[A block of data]
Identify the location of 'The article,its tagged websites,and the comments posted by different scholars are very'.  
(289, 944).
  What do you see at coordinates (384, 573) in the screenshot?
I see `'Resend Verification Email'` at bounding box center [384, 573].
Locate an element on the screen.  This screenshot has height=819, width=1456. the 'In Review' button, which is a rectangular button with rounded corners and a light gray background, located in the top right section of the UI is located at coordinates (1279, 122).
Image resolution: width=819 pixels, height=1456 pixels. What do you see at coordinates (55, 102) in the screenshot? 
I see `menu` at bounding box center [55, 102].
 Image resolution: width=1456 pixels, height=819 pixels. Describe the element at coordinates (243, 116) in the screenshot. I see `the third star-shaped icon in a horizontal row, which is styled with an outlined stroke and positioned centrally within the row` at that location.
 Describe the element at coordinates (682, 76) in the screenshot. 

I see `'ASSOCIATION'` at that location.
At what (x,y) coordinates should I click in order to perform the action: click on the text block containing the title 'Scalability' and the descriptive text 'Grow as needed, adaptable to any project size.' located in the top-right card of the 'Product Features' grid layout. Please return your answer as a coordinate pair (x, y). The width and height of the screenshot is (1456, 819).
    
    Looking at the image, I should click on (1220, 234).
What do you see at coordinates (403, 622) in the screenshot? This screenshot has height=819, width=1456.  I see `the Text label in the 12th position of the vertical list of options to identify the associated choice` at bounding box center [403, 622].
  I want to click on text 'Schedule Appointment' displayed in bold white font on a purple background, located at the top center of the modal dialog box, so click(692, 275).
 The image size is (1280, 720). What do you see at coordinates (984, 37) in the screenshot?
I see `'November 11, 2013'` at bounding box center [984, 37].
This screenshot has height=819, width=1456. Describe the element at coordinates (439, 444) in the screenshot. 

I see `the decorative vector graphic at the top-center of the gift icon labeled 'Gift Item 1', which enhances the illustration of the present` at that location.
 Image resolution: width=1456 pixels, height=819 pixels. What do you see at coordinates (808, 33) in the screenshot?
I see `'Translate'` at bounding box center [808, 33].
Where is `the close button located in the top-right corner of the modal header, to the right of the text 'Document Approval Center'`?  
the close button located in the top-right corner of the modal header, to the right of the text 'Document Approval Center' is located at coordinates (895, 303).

*PROMPT*: List every line in the rows above that contains the word "pixels", copying each such line in full.

*ANSWER BELOW*:
Image resolution: width=819 pixels, height=1456 pixels. What do you see at coordinates (55, 102) in the screenshot? 
 Image resolution: width=1456 pixels, height=819 pixels. Describe the element at coordinates (243, 116) in the screenshot. I see `the third star-shaped icon in a horizontal row, which is styled with an outlined stroke and positioned centrally within the row` at that location.
 Image resolution: width=1456 pixels, height=819 pixels. What do you see at coordinates (808, 33) in the screenshot?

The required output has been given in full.